Source passage:
Public Culture is a peer-reviewed, interdisciplinary academic journal of cultural studies, published three times a year—in January, May, and September—by Duke University Press. It is sponsored by the Department of Media, Culture, and Communication at New York University.

A four-time CELJ award winner, Public Culture has been publishing field-defining ethnographies and analyses of the cultural politics of globalization for more than twenty-five years. The journal provides a forum for the discussion of the places and occasions where cultural, social, and political differences emerge as public phenomena, manifested in everything from highly particular and localized events in popular or folk culture to global advertising, consumption, and information networks. Artists, activists, and both well-established and younger scholars, from across the humanities and social sciences and around the world, present some of their most innovative and exciting work in the pages of Public Culture.

The journal was established in 1988 by anthropologists Carol Breckenridge and Arjun Appadurai. Professor of Sociology and Director of the Institute for Public Knowledge at New York University Eric Klinenberg served as Public Culture's editor-in-chief from 2010 to 2015, during which time he initiated the online book review offshoot Public Books. From 2015 to 2019, Public Culture was edited by Shamus Khan, Professor of Sociology at Columbia University. Since 2020, the journal is edited by Arjun Appadurai and Erica Robles-Anderson, Professors of Media, Culture, and Communication at New York University.

Task set:
1. According to the passage on the journal Public Culture, who established the journal in 1988?
2. Repeat the stretch of the passage on the journal Public Culture from "A four-time CELJ" through "of Public Culture.".
3. Pick up the passage on the journal Public Culture after its final sentence and continue it.

Provided material:
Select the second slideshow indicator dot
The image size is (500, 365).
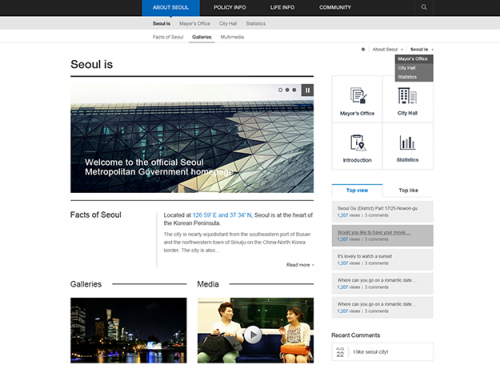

Exercise responses:
1. The anthropologists Carol Breckenridge and Arjun Appadurai established it.

2.
A four-time CELJ award winner, Public Culture has been publishing field-defining ethnographies and analyses of the cultural politics of globalization for more than twenty-five years. The journal provides a forum for the discussion of the places and occasions where cultural, social, and political differences emerge as public phenomena, manifested in everything from highly particular and localized events in popular or folk culture to global advertising, consumption, and information networks. Artists, activists, and both well-established and younger scholars, from across the humanities and social sciences and around the world, present some of their most innovative and exciting work in the pages of Public Culture.

3.
Public Culture received awards for Best New Journal in 1992 and Best Special Issue in 2000 from The Council of Editors of Learned Journals. In 2013, the same body named Public Culture co-winner of the Phoenix Award for Significant Editorial Achievement, recognizing the journal's revitalization and transformation with a "marked emphasis on accessibility and broader relevance." The journal has also been reviewed in the Times Literary Supplement.

Public Books 
Founded in 2012 by editors-in-chief Sharon Marcus and Caitlin Zaloom, Public Books supports an international community of emerging and established intellectuals and artists committed to vigorous debate about works and ideas that deserve timely, intensive discussion. The online journal is independently edited but affiliated with Public Culture. Public Books welcomes proposals for review essays about books (fiction or nonfiction), films, exhibitions, or plays, as well as profiles of intellectuals or literary scenes, visual essays, and multimedia work.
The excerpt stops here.